This web interface and API allows you to experiment with multiple large language models using a unified interface. To log in, you need an API key.


  • In the web interface, you can enter a query, which consists of the following components:
    • prompt, which is what text we want to feed into the language model. The prompt can have variables (e.g., ${name}) which are filled in later.
    • settings, which configures how we're going to call the backend API (HOCON format):
      • model: which model to query; options are:
      • temperature: a non-negative number determining amount of stochasticity (e.g., 1 is sampling from the model, 0 is returning the maximum probability output)
      • num_completions: number of completions (sequences, independent sampled) to return
      • top_k_per_token: number of candidates per token position in each completion
      • max_tokens: maximum number of tokens before generation stops
      • stop_sequences: list of strings that will stop generation (e.g., '.' or '\n')
      • echo_prompt: Whether to include the prompt as a prefix of the completion
      • top_p: An alternative to sampling with temperature, called nucleus sampling, where the model considers the results of the tokens with top_p probability mass. So 0.1 means only the tokens comprising the top 10% probability mass are considered.
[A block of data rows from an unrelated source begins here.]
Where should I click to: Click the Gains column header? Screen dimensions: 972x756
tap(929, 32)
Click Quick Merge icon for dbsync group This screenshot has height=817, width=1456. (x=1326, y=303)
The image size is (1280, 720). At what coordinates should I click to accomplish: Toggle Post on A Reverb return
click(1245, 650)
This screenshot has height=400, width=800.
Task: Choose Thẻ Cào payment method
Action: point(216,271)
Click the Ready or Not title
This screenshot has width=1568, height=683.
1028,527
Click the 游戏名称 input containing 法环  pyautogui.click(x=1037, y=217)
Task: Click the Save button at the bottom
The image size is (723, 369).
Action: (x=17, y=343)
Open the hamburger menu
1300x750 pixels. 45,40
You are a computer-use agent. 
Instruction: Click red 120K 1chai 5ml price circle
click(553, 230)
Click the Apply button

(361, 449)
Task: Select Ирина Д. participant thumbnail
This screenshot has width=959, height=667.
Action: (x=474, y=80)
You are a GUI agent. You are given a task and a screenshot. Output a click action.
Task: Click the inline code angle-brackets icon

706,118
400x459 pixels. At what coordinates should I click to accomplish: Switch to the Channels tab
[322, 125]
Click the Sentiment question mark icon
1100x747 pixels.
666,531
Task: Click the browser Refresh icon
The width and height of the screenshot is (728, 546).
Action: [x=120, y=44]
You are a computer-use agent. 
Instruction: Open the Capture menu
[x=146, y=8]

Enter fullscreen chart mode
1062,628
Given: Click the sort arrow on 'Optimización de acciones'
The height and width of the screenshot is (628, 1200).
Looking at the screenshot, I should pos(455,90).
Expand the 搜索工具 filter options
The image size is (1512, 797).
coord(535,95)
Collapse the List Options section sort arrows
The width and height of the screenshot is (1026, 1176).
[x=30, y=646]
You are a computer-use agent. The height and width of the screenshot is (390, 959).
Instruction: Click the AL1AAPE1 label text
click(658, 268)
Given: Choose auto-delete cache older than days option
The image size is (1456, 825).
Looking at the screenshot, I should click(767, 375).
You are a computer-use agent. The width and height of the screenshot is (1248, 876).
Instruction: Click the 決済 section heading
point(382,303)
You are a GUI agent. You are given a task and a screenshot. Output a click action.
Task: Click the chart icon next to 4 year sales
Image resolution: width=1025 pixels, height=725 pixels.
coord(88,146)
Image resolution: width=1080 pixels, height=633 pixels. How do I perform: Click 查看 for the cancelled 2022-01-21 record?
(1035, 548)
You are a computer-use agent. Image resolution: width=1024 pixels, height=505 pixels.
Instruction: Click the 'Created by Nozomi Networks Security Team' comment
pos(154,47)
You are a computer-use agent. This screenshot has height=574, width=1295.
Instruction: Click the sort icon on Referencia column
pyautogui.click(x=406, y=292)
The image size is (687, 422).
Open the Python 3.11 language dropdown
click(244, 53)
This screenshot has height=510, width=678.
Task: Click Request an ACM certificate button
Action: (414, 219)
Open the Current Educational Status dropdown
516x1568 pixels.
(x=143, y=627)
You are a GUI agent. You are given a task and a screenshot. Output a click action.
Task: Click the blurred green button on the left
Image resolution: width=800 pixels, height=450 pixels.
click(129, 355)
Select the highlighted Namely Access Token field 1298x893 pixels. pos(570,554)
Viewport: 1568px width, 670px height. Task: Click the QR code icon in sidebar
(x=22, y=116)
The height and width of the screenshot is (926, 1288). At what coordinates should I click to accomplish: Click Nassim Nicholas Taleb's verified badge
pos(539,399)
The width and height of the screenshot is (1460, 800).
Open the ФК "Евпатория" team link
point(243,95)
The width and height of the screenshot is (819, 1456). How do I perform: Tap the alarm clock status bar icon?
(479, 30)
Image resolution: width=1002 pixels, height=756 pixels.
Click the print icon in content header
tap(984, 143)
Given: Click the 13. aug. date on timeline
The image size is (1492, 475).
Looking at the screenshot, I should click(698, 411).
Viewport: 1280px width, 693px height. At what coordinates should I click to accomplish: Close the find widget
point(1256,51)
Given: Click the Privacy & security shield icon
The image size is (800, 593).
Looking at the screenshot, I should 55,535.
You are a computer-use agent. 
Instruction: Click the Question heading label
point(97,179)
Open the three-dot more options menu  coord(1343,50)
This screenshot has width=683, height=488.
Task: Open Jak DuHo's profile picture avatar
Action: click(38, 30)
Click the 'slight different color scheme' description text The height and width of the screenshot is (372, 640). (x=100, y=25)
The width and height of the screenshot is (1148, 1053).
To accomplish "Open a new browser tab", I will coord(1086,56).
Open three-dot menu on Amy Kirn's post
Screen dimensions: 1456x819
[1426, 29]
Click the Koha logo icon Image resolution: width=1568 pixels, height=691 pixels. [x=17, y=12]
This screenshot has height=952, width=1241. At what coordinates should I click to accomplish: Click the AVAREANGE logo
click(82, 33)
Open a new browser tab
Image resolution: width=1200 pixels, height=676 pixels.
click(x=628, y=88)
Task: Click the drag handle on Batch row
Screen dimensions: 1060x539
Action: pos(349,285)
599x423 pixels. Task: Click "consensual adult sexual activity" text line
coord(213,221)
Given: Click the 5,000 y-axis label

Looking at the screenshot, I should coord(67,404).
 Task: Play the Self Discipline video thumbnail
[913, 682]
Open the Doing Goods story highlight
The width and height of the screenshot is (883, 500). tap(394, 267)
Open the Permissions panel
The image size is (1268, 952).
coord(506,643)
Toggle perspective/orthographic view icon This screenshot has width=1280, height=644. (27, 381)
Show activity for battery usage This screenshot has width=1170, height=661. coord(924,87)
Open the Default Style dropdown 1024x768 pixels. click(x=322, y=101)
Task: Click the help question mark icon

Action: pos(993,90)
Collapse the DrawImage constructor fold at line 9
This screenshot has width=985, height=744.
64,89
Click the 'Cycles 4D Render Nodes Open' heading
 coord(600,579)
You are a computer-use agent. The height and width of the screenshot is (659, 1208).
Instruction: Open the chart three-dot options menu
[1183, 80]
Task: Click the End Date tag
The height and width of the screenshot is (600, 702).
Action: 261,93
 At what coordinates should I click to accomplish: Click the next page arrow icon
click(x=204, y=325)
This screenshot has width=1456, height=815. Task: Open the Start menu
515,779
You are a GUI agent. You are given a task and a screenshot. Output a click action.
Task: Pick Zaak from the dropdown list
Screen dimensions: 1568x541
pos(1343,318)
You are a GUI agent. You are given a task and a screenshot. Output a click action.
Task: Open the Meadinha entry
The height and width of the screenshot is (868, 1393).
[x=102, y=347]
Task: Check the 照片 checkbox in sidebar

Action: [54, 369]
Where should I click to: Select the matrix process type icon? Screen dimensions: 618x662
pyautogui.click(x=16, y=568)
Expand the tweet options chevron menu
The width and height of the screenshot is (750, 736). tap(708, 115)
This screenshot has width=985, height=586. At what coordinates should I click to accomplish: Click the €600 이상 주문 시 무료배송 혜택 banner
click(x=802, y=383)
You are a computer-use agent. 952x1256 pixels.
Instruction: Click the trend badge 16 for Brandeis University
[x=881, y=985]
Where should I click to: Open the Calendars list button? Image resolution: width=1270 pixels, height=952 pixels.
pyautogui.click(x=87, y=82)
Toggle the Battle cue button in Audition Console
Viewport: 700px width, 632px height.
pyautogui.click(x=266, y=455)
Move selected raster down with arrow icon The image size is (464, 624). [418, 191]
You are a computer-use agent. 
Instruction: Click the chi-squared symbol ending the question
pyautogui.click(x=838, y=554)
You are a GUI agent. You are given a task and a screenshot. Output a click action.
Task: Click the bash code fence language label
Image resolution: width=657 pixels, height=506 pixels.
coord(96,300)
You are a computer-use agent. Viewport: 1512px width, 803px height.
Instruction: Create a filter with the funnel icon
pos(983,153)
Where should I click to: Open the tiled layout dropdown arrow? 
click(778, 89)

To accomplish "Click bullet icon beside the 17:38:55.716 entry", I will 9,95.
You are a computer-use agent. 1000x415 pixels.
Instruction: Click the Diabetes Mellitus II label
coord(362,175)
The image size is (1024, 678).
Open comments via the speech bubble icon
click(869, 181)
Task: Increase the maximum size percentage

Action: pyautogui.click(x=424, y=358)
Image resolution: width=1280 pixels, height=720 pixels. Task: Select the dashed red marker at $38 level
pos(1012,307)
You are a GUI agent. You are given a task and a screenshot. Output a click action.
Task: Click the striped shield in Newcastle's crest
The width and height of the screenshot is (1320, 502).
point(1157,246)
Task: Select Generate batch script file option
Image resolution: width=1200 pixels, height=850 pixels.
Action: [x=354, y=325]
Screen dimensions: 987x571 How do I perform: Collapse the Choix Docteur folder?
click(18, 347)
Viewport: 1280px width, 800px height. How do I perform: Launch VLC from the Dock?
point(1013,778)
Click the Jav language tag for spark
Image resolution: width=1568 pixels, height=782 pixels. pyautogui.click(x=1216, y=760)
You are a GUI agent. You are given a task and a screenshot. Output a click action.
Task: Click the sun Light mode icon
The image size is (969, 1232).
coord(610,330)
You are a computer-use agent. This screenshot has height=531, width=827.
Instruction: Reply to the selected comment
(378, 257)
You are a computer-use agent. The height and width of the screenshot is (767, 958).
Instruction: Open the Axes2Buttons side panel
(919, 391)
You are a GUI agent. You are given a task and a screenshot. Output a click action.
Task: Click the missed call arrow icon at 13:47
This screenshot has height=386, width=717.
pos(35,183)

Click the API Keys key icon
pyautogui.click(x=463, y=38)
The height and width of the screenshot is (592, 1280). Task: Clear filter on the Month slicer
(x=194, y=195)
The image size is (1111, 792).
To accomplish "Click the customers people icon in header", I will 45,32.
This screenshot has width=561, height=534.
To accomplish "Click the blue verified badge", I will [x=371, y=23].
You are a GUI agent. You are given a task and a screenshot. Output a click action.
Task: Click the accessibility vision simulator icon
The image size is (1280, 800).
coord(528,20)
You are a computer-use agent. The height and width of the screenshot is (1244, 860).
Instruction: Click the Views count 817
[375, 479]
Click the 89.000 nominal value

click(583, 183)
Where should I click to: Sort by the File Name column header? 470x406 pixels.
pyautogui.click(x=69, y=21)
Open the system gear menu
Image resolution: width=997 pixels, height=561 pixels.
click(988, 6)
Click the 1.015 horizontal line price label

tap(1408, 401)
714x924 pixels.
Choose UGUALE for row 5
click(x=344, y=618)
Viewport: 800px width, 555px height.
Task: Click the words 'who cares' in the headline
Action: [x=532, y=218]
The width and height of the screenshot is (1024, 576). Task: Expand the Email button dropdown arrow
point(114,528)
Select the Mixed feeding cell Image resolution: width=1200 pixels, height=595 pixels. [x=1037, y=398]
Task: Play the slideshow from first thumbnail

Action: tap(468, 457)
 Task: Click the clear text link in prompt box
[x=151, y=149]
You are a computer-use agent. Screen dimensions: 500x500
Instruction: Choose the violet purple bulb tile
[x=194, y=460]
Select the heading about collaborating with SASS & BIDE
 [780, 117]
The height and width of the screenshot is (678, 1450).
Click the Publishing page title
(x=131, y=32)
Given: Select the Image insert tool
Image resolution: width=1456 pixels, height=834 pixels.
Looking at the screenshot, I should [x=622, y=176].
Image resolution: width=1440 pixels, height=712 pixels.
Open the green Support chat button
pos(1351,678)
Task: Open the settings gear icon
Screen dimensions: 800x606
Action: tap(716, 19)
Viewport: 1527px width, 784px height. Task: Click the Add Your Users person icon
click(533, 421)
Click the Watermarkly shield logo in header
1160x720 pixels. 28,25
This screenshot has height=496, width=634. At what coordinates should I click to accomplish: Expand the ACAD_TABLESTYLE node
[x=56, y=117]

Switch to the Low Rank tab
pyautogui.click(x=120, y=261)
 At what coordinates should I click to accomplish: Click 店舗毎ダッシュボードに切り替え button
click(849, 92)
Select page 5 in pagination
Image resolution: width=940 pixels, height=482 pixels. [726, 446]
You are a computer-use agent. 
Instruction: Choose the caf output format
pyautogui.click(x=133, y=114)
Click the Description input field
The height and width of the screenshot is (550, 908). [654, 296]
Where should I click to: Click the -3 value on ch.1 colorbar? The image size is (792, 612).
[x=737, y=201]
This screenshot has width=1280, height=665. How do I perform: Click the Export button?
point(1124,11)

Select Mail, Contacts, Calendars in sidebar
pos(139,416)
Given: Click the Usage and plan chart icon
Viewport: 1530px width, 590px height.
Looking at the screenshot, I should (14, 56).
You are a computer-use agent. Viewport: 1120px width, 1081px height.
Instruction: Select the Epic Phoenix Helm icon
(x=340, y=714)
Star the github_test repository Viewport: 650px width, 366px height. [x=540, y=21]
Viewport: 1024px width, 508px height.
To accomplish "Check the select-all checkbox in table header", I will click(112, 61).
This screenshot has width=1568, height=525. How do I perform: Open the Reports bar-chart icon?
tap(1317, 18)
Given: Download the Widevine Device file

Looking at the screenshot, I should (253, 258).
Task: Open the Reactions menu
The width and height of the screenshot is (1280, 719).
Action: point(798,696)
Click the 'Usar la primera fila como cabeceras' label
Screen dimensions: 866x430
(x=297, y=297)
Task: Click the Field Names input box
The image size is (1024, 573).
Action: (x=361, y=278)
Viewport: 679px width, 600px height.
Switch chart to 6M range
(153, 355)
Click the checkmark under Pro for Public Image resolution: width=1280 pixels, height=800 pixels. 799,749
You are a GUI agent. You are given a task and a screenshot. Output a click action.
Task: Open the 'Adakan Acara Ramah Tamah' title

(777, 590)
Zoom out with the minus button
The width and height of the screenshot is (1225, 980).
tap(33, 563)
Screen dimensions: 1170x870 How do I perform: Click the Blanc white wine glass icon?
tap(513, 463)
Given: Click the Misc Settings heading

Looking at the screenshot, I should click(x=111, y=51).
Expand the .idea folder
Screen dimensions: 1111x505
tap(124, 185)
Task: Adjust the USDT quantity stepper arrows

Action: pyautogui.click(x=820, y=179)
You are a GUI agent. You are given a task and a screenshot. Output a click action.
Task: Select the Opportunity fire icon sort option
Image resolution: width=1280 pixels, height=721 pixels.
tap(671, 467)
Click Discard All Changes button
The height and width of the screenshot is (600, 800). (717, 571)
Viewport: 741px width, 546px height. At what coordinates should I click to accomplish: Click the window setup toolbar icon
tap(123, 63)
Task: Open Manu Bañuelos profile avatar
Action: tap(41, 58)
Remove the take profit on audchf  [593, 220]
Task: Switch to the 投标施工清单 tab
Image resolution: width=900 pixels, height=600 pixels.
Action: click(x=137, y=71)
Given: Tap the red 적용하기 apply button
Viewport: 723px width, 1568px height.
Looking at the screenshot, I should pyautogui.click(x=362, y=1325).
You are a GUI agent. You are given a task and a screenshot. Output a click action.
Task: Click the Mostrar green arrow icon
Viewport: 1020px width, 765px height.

      • presence_penalty: Number between -2.0 and 2.0. Positive values penalize new tokens based on whether they appear in the text so far, increasing the model's likelihood to talk about new topics. (OpenAI only)
      • frequency_penalty: Number between -2.0 and 2.0. Positive values penalize new tokens based on their existing frequency in the text so far, decreasing the model's likelihood to repeat the same line verbatim. (OpenAI only)
      Settings can also have variables in them (e.g., temperature).
    • environments, which specifies for each variable, a list of values (HOCON format).
  • When the query is submitted, we consider all possible assignments of values to variables. For example:
    • environments has name: [Boston, New York] and temperature: [0, 1]
    • prompt is ${name} is a
    • settings is temperature: ${temperature}
    This gives rise to 4 requests:
    • prompt: Boston is a, temperature: 0
    • prompt: Boston is a, temperature: 1
    • prompt: New York is a, temperature: 0
    • prompt: New York is a, temperature: 1


For each model group (e.g., gpt3) and time granularity (e.g., daily, monthly, total), you are given a quota of a certain number of tokens. Once you go over that number, you won't be able to use the API. However, note that requests that have already been made (by you or anyone) that are cached are not counted towards your quota. For example, if your daily quota for gpt3 is 10000, that means each day, you will get 10000 tokens.